#### TASK DIRECTIONS
Of the lines below, write out exactly those from the line with "Where should I click to: Click the like" through the line with "Task: Click the gray second", both included, and skip the rest.

STORED DATA section start

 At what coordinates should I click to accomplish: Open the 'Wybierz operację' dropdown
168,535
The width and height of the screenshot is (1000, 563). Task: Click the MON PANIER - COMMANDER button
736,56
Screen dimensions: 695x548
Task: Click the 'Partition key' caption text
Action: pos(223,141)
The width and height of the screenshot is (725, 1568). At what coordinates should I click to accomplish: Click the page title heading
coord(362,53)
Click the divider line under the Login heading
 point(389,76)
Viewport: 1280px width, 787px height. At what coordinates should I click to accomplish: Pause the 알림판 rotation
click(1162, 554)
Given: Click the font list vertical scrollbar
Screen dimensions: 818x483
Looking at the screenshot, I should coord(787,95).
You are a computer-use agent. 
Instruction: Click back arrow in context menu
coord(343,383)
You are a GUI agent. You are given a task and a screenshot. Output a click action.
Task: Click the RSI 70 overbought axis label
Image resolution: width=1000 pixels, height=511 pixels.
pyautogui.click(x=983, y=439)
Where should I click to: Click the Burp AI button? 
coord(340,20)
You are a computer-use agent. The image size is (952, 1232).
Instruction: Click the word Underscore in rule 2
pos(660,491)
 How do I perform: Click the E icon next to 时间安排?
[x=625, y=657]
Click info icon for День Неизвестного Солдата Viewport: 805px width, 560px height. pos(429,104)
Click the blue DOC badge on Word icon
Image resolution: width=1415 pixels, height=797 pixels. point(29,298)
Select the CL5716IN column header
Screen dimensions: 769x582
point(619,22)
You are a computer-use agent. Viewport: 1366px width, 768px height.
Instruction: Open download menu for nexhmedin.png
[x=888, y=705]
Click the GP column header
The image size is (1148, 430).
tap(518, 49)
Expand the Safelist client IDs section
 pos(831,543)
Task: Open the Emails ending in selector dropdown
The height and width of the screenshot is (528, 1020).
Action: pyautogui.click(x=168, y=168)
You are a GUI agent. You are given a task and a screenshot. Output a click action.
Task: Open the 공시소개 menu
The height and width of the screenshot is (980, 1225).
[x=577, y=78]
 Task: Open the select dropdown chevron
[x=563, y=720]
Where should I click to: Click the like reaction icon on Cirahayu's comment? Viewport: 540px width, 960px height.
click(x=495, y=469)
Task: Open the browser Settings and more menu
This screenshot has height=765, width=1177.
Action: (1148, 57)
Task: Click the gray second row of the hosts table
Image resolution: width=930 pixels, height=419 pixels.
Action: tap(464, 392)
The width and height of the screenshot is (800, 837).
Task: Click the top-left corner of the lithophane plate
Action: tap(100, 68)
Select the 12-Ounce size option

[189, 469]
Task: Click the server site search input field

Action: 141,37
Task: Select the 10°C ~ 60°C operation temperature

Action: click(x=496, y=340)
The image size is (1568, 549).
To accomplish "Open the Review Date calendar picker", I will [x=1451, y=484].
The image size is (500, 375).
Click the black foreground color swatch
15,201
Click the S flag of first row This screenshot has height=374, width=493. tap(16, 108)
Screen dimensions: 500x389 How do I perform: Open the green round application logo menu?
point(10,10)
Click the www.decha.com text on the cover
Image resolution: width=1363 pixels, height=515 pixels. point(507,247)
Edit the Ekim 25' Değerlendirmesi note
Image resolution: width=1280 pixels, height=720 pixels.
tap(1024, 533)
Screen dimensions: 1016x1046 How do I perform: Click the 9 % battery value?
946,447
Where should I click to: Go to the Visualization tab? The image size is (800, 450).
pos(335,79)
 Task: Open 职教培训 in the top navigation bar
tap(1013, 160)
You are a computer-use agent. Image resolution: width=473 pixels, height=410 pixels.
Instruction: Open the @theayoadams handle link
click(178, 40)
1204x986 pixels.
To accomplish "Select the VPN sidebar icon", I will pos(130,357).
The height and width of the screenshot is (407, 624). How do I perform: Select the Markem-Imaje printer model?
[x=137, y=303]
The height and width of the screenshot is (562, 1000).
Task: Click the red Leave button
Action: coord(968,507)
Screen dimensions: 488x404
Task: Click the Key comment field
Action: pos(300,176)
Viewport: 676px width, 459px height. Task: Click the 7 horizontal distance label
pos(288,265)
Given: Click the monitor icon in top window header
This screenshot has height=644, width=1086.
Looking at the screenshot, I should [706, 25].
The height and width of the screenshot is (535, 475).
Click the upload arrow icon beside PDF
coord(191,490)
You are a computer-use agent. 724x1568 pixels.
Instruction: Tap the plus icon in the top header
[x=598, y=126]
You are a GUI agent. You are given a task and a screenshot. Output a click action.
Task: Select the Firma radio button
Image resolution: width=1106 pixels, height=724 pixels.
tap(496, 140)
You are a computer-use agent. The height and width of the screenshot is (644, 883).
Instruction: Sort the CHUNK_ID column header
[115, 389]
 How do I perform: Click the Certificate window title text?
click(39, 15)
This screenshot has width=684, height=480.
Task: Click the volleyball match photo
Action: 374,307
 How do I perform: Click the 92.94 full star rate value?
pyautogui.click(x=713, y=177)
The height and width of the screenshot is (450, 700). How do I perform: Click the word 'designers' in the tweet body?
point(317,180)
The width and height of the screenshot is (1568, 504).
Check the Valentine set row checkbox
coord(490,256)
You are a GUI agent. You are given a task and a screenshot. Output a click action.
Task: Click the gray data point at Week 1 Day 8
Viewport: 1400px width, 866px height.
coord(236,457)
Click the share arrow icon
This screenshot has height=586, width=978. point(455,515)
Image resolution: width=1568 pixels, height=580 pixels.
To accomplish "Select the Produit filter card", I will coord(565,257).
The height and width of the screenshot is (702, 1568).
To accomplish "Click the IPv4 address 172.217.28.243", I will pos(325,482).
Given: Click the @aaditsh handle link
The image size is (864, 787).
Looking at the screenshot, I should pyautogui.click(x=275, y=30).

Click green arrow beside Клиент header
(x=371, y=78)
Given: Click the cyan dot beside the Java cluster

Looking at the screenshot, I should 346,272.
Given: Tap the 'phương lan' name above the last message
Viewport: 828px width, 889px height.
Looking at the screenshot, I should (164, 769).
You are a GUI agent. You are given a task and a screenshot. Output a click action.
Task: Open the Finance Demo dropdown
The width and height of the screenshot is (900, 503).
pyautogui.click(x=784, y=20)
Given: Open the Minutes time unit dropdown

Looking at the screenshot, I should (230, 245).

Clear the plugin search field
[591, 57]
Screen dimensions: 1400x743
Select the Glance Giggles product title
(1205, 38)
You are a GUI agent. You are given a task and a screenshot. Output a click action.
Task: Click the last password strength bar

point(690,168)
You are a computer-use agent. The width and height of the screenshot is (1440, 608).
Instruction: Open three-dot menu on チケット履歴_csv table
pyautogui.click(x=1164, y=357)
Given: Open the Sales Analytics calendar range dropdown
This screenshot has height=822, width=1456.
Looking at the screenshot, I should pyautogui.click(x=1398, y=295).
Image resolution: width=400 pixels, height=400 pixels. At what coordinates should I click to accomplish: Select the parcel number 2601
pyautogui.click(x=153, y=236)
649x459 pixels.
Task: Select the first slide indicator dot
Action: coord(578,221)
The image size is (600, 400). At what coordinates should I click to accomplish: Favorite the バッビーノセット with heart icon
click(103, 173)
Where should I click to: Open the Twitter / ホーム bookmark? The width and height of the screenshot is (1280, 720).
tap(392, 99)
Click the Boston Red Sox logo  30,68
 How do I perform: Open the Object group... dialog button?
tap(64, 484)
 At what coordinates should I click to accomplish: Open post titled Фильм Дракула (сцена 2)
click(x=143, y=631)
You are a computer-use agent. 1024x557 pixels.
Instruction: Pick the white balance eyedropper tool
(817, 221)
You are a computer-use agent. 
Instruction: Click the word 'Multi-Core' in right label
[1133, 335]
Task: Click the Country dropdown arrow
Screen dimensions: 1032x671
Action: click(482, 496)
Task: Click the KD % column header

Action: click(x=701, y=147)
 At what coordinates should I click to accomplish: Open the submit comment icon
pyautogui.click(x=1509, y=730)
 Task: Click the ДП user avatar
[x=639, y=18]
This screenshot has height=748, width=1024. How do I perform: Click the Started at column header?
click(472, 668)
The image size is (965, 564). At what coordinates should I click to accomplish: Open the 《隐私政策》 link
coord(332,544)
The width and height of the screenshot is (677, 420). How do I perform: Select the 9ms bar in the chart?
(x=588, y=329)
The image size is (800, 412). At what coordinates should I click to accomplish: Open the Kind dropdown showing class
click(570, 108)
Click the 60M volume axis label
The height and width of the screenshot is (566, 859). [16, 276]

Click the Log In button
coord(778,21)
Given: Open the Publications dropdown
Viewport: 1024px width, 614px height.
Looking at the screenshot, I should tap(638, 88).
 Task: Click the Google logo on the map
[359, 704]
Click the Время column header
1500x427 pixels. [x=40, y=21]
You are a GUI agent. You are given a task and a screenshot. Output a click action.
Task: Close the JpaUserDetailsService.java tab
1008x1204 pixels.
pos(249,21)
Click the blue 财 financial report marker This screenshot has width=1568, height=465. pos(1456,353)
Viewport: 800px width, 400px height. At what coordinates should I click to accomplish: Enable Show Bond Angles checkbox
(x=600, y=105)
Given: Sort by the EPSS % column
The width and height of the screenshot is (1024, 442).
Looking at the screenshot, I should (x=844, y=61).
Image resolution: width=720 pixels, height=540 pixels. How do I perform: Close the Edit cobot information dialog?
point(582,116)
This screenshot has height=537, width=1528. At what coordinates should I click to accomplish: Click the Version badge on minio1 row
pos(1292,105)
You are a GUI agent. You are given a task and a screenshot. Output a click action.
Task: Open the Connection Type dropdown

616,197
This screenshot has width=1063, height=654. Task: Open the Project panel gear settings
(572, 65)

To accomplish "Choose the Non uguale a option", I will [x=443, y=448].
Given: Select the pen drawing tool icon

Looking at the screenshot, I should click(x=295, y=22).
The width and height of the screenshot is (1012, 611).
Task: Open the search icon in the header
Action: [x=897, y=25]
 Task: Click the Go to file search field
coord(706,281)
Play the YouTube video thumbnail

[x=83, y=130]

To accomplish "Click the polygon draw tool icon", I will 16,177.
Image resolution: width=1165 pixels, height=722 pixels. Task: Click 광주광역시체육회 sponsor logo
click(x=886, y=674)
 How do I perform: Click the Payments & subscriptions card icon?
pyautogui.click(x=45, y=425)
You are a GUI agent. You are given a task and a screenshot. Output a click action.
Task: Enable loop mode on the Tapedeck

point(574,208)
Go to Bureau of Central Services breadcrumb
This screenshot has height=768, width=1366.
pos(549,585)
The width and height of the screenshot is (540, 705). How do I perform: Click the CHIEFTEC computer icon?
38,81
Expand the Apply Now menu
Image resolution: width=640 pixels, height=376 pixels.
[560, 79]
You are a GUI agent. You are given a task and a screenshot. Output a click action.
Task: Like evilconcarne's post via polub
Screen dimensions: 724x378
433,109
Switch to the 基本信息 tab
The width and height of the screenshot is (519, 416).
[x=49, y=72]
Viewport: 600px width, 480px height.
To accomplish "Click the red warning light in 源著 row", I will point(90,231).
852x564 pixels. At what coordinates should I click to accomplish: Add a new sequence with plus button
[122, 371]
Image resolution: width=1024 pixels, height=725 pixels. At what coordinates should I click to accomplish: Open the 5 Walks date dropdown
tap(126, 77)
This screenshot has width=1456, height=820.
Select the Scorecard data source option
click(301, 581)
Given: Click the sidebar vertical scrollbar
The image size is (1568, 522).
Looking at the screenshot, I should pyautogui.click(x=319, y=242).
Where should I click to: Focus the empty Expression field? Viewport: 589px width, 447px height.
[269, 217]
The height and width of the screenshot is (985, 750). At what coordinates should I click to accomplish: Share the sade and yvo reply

STORED DATA section end

#### RESPONSE BELOW
Where should I click to: Click the like reaction icon on Cirahayu's comment? Viewport: 540px width, 960px height.
click(x=495, y=469)
Task: Open the browser Settings and more menu
This screenshot has height=765, width=1177.
Action: (1148, 57)
Task: Click the gray second row of the hosts table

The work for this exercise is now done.